Students with learning differences need extracurriculars
If you are parenting a teen with a learning difference, you’re likely laser focused on helping them achieve academic success. With the extra time it takes to complete homework and go to tutoring, their days—and yours—are full to the brim. Emotional bandwidth may also be in short supply.
So, when someone suggests they should join drama club or the volleyball team to strengthen their college application, your knee-jerk response might be: How can this possibly fit into their schedule? Or more importantly, what if it distracts the from keeping on track with schoolwork?
The idea of adding anything to your teen’s busy life may sound daunting, but there’s actually a multitude of good reasons students who learn differently should clear some room in their schedule to get involved in extracurriculars.
The benefits of extracurriculars for teens with learning differences
A chance to shine
The administrators at Lawrence School, which specializes in teaching students with dyslexia, dysgraphia, dyscalculia, and ADHD, firmly believe that athletics and extracurriculars are actually fundamental for all teens, especially ones who struggle with learning and attention differences.
Many students with learning differences find themselves frustrated and depleted from the increased demands of the academic school day, as ReGinae Goodwin Reynolds, director of campus life at Lawrence, explains.
“They need an organized outlet to be able to find their niche and where they are able to shine outside of the classroom,” says Reynolds. “Extracurricular activities provide an organic opportunity for them to meet new people and find out for themselves what they’re really good at.”
What about grades?
If you’re worried about your teen’s grades, you’re not alone. Many parents are hesitant to encourage their teen to join a sport or an afterschool club. They often think their grades will suffer as a result. Some schools don’t even allow students to take part in extracurriculars unless they keep their GPA at a certain level, says Reynolds.
By contrast, Lawrence school—which offers more than 50 clubs and athletic teams at their Upper Campus, with nearly 100% participation by students—has found that joining extracurriculars can actually improve a student’s academic performance.
“Students who get involved in extracurricular activities not only find their passion, they make friends with common interests, have fun, and develop skills and confidence that travel back into the classroom,” says Shanika Lovelace, high school director at Lawrence.
“Authentic success and consistent feedback allow our students to grow by leaps and bounds,” she adds.
Living with a learning difference can be an emotional struggle. Joining extracurriculars offers a way to increase self-confidence, and to get a taste of what it means to be successful in a non-academic setting.
Bryan Cioffoletti, Lawrence’s athletic director, sums it up perfectly. “I can’t even count how many times I’ve witnessed my student athletes come out of their shells and become a completely different person while playing a sport.”
Cioffoletti says that the kids he works with blow him away with their amazing talent and abilities. He often sees their self-confidence grow right before his eyes.
“Giving them the ‘release’ of sports and other extracurriculars after a stressful day can completely change their mind’s direction from what they may have looked at as a failure earlier in class to a victory where they are the best version of themselves,” Cioffoletti says.
Skills for life
Improved grades and increased self-esteem aren’t the only benefits that Lovelace sees when it comes to joining extracurriculars. Her high schoolers end up developing the leadership abilities and key life skills we want all young adults to develop, not only those with learning differences. (Note: many employers also value these so-called “soft skills”.)

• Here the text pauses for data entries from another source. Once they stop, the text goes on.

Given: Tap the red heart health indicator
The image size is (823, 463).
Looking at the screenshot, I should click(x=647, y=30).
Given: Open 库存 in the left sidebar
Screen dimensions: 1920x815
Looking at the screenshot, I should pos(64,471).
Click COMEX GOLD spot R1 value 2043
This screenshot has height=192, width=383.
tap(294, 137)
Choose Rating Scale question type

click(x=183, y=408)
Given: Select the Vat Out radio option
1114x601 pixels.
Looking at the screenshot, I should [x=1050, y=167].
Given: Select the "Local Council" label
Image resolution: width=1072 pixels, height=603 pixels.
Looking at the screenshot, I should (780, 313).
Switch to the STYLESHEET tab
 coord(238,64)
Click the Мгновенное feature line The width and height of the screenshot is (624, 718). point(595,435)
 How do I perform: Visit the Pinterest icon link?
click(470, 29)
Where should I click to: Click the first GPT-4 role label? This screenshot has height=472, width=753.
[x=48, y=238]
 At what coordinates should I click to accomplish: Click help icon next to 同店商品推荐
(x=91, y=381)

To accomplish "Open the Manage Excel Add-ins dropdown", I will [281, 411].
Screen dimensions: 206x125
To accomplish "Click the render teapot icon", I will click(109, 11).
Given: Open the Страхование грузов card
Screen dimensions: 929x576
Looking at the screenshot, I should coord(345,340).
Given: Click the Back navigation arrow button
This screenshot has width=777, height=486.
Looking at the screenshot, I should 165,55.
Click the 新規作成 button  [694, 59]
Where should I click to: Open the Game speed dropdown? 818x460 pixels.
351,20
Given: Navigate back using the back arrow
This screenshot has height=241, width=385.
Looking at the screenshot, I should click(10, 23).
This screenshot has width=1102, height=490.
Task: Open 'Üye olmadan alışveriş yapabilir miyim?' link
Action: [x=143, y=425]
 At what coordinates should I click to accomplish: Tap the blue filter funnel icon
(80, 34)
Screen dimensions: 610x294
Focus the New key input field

According to Lovelace, some of those include:
- Strong time management
- The ability to accepts and deliver constructive feedback
- A team mentality
- Grit—or the ability to bounce back from adversity
- An appreciation of diverse viewpoints
Creating lasting memories
It’s understandable that as a parent of a teen with a learning difference, you might still feel hesitant to add anything else to your teen’s already full plate. But giving your child the gift of extracurriculars is something that will shape your teen’s outlook on life for years to come.
When you think about your own high school experiences, what you probably remember most were the times you spent bonding with teammates on the soccer field. Or maybe you remember those long hours rehearsing for the school musical.
These are the experiences that stand out to Lawrence School’s alumni, too.
“We know that what our students do outside of the classroom is what they will remember and hold dearest,” Reynolds describes. “Our alumni all recount their experiences on stage, on playing fields, and various other extracurriculars as the best memories of their high school experience.”
Wendy Wisner’s work has appeared in The Washington Post, Huffington Post, Scary Mommy, and elsewhere. She is a frequent contributor to yourteenmag.com.